House Bill 453 has been introduced in the New Mexico legislature. Among other things, it moves the petition deadline for minor party nominee-petitions from mid-July to early June. New Mexico legislators seem blissfully oblivous to the need to abolish nominee-petitions. New Mexico is the only state in the nation which requires one petition to qualify the party, and then additional petitions for each of that new party’s nominees. The same system was declared unconstitutional in Maryland in 2003. Minor party representatives presented this information last year to a commission organized to reform the election laws. But the information seems to have fallen on deaf ears.
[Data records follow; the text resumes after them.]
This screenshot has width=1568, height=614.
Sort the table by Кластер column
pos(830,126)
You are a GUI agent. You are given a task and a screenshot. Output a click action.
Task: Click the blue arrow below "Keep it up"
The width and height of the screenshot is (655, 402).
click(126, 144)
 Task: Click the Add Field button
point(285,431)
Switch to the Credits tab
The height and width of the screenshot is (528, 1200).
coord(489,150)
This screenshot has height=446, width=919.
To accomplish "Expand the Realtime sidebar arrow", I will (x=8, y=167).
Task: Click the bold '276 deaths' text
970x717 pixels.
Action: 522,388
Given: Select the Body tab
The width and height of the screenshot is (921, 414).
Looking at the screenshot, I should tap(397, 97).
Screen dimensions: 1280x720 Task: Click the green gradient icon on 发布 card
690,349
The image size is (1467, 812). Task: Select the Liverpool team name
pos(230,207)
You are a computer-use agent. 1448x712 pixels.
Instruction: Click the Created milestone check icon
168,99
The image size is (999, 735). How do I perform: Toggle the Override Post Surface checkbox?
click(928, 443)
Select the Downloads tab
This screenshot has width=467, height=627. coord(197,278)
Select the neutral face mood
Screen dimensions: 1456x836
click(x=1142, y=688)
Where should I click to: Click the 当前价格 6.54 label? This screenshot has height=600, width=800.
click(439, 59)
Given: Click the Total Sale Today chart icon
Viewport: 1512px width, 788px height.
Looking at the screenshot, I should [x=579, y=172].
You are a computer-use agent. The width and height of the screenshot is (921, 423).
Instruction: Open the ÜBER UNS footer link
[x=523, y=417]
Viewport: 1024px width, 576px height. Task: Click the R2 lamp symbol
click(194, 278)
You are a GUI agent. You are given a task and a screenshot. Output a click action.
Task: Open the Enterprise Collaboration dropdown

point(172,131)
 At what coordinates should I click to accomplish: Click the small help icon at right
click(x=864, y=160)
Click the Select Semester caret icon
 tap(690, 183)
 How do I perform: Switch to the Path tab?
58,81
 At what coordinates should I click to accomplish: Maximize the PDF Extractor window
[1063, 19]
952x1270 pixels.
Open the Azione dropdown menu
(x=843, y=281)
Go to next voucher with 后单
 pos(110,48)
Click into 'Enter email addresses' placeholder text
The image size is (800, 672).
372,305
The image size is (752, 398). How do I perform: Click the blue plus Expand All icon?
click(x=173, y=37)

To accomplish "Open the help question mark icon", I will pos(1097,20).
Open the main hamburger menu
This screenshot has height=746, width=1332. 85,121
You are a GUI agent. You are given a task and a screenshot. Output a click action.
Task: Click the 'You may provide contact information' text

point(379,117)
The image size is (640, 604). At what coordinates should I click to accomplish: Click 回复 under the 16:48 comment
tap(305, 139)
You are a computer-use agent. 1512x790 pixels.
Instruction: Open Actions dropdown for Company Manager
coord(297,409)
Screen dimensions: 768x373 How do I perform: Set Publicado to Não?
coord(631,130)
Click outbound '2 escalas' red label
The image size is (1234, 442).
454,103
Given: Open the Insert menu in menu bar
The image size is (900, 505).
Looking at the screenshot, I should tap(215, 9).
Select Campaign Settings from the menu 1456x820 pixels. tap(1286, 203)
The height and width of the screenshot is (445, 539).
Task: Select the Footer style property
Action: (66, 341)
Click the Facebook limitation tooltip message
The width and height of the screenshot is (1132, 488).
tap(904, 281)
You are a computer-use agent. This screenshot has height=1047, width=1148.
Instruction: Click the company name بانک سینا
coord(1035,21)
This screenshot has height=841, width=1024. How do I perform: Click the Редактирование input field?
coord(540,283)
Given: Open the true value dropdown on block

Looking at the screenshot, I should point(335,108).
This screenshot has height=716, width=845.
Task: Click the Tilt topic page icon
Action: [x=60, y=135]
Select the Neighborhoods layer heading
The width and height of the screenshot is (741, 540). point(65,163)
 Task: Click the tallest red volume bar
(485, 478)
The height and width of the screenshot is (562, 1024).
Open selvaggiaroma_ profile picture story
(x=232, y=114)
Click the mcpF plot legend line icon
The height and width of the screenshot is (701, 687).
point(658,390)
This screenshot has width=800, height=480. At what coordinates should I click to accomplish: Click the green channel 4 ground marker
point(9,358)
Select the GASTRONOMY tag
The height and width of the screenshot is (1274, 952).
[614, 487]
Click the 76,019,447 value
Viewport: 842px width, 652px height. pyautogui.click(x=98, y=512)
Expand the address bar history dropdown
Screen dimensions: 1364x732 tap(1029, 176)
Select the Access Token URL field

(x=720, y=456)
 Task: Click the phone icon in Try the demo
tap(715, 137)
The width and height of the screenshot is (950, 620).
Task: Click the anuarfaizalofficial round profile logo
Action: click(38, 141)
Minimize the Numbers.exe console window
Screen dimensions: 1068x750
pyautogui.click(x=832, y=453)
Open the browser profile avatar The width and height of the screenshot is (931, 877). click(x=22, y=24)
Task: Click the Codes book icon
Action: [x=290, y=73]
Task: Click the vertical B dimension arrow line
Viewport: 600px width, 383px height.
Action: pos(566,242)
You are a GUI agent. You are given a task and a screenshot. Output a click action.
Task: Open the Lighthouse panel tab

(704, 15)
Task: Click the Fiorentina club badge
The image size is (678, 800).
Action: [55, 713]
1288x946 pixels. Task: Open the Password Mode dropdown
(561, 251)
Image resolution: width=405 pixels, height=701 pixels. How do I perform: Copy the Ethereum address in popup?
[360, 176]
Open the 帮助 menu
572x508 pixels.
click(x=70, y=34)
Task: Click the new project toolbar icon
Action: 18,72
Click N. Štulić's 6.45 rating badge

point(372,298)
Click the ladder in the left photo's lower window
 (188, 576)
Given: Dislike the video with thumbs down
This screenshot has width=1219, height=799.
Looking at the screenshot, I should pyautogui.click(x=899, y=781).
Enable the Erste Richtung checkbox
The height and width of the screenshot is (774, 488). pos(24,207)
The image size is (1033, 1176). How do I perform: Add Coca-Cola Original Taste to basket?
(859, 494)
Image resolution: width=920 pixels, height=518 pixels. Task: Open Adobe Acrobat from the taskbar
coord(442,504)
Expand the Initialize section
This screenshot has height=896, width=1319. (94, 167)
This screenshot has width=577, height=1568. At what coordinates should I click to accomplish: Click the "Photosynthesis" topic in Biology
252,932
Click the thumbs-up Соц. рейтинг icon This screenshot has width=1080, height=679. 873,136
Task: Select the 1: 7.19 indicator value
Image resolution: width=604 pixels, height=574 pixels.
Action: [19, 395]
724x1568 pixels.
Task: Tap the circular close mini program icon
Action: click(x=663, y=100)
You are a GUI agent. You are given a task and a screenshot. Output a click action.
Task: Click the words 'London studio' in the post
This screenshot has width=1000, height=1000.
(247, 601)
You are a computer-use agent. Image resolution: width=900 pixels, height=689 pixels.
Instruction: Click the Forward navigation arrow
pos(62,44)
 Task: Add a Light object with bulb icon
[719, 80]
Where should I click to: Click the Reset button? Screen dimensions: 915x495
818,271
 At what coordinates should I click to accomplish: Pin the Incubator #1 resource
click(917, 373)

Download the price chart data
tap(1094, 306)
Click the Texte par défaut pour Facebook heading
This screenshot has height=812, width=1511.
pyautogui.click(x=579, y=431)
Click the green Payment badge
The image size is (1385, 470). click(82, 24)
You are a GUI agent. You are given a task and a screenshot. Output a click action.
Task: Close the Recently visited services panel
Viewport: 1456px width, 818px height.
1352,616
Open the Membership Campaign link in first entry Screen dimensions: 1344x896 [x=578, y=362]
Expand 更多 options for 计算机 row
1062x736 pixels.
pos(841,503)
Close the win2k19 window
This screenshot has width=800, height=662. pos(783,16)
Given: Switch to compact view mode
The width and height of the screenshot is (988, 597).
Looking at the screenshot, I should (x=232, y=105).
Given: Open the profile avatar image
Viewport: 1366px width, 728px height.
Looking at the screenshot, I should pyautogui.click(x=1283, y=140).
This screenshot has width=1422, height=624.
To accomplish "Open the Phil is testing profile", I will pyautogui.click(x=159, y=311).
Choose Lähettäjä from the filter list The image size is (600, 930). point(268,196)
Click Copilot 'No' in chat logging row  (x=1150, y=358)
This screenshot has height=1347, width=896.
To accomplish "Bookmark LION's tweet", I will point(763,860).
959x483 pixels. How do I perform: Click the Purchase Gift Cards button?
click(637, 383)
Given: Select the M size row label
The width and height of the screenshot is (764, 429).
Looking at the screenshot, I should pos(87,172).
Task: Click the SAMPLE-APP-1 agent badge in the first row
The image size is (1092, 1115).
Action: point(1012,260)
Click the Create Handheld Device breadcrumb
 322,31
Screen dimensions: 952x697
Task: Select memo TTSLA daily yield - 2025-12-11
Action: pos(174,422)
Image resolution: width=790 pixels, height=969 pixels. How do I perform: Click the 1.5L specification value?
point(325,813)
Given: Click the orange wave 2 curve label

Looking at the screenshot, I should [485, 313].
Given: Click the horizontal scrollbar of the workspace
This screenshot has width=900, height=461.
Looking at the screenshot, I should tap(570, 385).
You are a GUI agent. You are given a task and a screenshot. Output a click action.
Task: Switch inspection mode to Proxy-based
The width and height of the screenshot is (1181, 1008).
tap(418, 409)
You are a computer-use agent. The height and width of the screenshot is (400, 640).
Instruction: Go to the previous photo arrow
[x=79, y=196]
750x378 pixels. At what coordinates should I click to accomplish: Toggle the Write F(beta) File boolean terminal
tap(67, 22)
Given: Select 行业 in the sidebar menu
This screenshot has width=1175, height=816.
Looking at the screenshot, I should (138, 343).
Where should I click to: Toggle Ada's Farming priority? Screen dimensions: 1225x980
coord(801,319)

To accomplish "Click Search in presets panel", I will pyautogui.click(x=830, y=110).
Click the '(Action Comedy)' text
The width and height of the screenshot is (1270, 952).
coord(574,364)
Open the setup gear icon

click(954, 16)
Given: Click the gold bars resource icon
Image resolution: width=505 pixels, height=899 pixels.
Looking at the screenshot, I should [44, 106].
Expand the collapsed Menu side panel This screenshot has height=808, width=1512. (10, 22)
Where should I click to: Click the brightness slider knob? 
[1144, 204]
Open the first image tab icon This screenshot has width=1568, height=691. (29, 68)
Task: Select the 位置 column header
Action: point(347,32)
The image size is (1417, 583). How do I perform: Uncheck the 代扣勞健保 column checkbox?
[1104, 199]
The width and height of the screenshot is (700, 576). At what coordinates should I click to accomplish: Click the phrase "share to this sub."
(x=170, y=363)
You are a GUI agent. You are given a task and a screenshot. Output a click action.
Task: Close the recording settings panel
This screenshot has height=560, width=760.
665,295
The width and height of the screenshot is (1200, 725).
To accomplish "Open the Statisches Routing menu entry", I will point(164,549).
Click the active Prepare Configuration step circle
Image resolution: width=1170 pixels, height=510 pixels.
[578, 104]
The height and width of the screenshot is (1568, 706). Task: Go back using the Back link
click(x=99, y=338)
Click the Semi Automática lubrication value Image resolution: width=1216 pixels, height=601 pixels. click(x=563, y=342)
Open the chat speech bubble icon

On January 27, the Texas Supreme Court ruled that minor technical problems with petitions should not keep candidates off the ballot. The Court ordered two candidates for Judge of the Criminal Appeals court onto the Republican primary ballot. In re Holcomb, 06-40, and In re Francis, 06-42. One candidate was 5 signatures short (he needed 700) and one candidate made a typographical error on his petition.
On January 27 (Friday), late in the day, U.S. District Court Judge John Gleeson declared unconstitutional the ballot access requirements for candidates seeking a place on major party primaries, for the office of Delegate to Judicial Nominating Conventions. The law required 500 signatures in each Assembly District. New York has 12 districts for electing State Supreme Court Justices, and each district contains between 9 and 24 Assembly districts (or parts of Assembly districts). Therefore, people who wanted a major party nomination for Supreme Court Justice needed to organize slates of candidates for Delegate to the nominating conventions, and then petition to get these slates on the primary ballots. To do this, they need between 4,500 valid signatures, and 12,000 valid signatures, depending on which district they are running in. Only 37 days were permitted to get these signatures. Torres v N.Y. State Bd. of Elections, 04-cv-1129.
On January 24, Ralph Nader asked the entire 6th circuit to rehear his ballot access case against Michigan. The issue is whether the Secretary of State should have placed him on the ballot as the Reform Party nominee in 2004. The Reform Party was ballot-qualified, but Michigan refused to list any of its nominees (for any office) because of an internal dispute over the party officers.
Owners of a Utah coal mine sued the Militant (newspaper of the Socialist Workers Party) for libel last year. The case is in federal court in Salt Lake City. The hearing set for January 25 was postponed until February 17.
On January 31, the New Hampshire House Elections Law Committee will hold a hearing on HB 1385, which would lower the vote test for the definition of “party”, from a vote of 4% for Governor or US Senator, to a vote of 2%. It would also lower the number of signatures for statewide minor party and independent candidates from 3,000 to 2,000. The hearing is at 1 p.m. in room 308 of the Legislative Office Building.